[EXERCISE INSTRUCTIONS]
What is needed is an exact copy of the entries below, from the line that contains "This screenshot has height=492, width=573." through the final line, both included, and nothing else.

[DATA TO USE]
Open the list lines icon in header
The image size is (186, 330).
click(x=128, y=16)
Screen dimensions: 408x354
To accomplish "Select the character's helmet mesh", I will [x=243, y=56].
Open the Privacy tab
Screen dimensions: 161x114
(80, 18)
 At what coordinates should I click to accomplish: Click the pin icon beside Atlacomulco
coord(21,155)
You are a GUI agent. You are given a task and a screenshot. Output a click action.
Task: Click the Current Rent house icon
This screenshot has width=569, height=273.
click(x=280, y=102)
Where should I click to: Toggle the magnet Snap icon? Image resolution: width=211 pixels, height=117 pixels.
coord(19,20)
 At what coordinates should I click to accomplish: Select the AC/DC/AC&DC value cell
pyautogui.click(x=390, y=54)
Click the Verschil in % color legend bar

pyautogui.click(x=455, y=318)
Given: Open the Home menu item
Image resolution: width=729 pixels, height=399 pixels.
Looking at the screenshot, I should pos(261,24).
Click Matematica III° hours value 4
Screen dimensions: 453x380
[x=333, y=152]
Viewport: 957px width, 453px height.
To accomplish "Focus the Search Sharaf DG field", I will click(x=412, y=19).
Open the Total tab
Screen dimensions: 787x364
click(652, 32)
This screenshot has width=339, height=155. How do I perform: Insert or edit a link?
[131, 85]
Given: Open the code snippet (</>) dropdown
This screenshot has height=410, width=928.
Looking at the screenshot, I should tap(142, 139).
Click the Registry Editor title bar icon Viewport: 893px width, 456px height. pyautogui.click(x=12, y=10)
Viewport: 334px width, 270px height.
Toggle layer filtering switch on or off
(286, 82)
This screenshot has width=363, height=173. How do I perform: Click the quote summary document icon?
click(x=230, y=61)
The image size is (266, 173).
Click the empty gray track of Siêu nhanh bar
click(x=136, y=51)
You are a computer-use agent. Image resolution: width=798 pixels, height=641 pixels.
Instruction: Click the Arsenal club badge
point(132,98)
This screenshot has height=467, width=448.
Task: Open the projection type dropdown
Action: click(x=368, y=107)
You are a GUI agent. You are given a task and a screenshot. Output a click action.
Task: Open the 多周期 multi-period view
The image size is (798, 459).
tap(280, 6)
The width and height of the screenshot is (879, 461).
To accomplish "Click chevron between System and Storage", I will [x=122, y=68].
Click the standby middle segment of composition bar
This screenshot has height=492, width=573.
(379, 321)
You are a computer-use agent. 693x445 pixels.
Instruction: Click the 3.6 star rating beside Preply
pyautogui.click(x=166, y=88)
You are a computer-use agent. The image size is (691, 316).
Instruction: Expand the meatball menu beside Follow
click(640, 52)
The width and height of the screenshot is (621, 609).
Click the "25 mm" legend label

[ANSWER TO THIS EXERCISE]
This screenshot has height=492, width=573.
(379, 321)
You are a computer-use agent. 693x445 pixels.
Instruction: Click the 3.6 star rating beside Preply
pyautogui.click(x=166, y=88)
You are a computer-use agent. The image size is (691, 316).
Instruction: Expand the meatball menu beside Follow
click(640, 52)
The width and height of the screenshot is (621, 609).
Click the "25 mm" legend label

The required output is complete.